Town officials in communities such as Southbridge are criticizing the utilities for their perceived slow restoration pace and lack of communication with local leaders.

But in the town of Grafton on Tuesday, where 40 percent of residents were still without power, National Grid was making an effort to head off those criticisms.

We met up with Bill Jones, who is usually behind a desk for the utility company, but on this day was out at the downed power lines behind the sprawling Cummings School of Veterinary Medicine at Tufts University, coordinating with a National Grid field supervisor in his temporary role as community and customer liaison.

"There's a tree on wire right next to the municipal center. So it really needs to come down," he called out the window of his truck. "You picked that tree off? Alright, I'll swing by and just make sure, because I've got to report to the town how we're making out."

The veterinary school has been running all its operations, including its animal hospitals, on generators since the storm. So getting it back on the grid is a priority for Jones.

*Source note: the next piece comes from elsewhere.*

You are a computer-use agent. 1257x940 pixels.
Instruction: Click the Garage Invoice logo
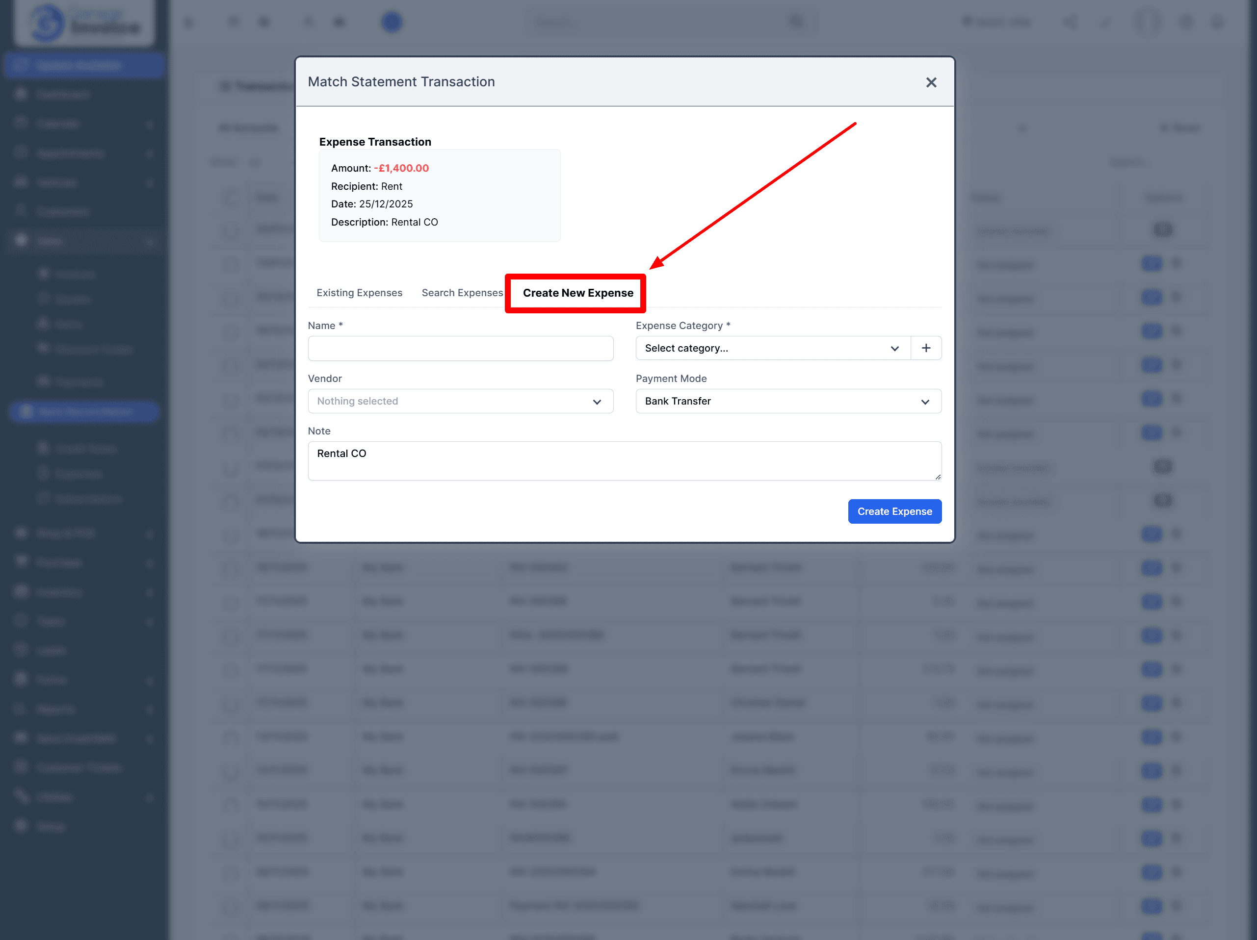coord(84,23)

This liaison position — a live person working in a community — hasn't always been a major part of National Grid's response. The company has been operating a municipal relations center, where local officials can call in and let them know their priorities for restoring power.

But National Grid said it learned a lesson from Tropical Storm Irene, when many utilities were criticized for a lack of communication. So increasingly, National Grid is sending liaisons, such as Jones, out into towns to work closely alongside local officials.

National Grid says they now have liaisons like Jones in 90 of the 170 towns the company serves.

This program aired on November 2, 2011.